70g egg-white (2 large)
pinch of salt
70g caster sugar (or the same weight as the egg-whites)
60g flaked almonds
50g sunflower seeds
50g pumpkin seeds
30g pecans – chopped
20g flax seeds

  • Preheat the oven to 100°C, 80°C Fan – although no-fan is preferable if you want to keep the biscuits pearly-white.
  • Line  a baking sheet with parchment paper.
  • Add the salt to the egg-whites.
  • Whisk the egg-whites on medium speed until frothy, then gradually whisk in the caster sugar, a spoonful at a time (to allow it time to dissolve before the next spoonful). You can test whether the sugar has dissolved by rubbing a little of the egg-white between finger and thumb – you shouldn’t feel any graininess.
  • Increase the speed of whisking as you add the sugar until full speed by the time the last of the sugar is added.
  • Continue whisking until the sugar is fully dissolved and the meringue is thick and glossy.
  • Fold in the nuts and seeds.
  • Drop the mixture onto the baking sheets in whatever size you desire, but bear in mind, the larger the diameter, the longer it will take to dry out. I used a heaped tablespoon and a small round cutter to give the biscuits an even and consistent shape.
  • Dry the biscuits slowly in the oven for 1-1.5 hours.
  • Allow to cool completely before removing from the paper. Use a thin spatula in case the middle is still a little sticky.
  • Store in an airtight container.

One Comment on “Seed Crunchies”

  1. I regularly have an glut of leftover eggwhites so have been meaning to bake this recipe for some time and finally did. My only regret is that I didn’t get round to it before now.

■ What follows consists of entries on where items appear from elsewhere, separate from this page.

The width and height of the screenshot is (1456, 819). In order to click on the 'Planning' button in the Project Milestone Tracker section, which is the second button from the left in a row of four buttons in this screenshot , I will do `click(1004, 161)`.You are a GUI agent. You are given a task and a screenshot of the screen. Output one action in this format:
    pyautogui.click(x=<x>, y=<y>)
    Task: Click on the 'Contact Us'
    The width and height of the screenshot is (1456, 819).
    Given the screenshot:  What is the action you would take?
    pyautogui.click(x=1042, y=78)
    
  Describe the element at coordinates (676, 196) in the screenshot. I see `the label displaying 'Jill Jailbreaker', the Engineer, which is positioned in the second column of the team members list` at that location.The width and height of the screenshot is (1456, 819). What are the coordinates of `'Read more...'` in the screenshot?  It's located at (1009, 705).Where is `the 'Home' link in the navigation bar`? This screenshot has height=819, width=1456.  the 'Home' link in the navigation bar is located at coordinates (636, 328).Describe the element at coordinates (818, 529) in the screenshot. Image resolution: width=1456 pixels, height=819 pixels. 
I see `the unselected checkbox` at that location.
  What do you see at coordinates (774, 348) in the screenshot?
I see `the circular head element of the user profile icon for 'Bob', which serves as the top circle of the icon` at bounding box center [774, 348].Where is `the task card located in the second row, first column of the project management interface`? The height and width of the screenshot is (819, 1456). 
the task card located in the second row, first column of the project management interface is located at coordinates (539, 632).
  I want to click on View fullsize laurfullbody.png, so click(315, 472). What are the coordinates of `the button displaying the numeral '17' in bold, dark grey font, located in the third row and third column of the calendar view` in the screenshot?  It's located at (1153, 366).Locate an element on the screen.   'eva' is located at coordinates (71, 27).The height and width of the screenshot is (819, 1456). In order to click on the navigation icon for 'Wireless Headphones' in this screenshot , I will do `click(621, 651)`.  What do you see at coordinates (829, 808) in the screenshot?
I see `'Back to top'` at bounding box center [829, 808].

    These crunchies are not too sweet, have interesting textures, and are a delightful crunch. This recipe works well as an unusual nibble with drinks as well as an way to have a sweet bite without busting through a daily ‘added sugars’ limit. Next time, I’ll swap out the pecans for hazelnuts and in my 3rd planned batch, I’ll see if there’s anything interesting to be gained from dusting some of the meringues with a cheese powder (tho’ this would ruin their colour so I’m undecided about this).

    I initially misread the directions and made up a tray that were teaspoon sized rather than tablespoon sized before I realised my error: the mini size are, however, delightful just rather a lot of work and they call for a lot of baking sheets.

    I ran out of greaseproof paper so put some of these on one of those reusable liners – and the ones on the liner stuck considerably more than the paper, so that’s a lesson learned for next time. (I turned them upside down after peeling them off and stuck them in my dehydrator for a while during which they finished drying properly but it would have been easier if they’d dried properly in the oven on the paper.)

    I have been delighted with all of your recipes that I’ve baked to date – both from the blog and your excellent book 🙂 – so, thank you for that.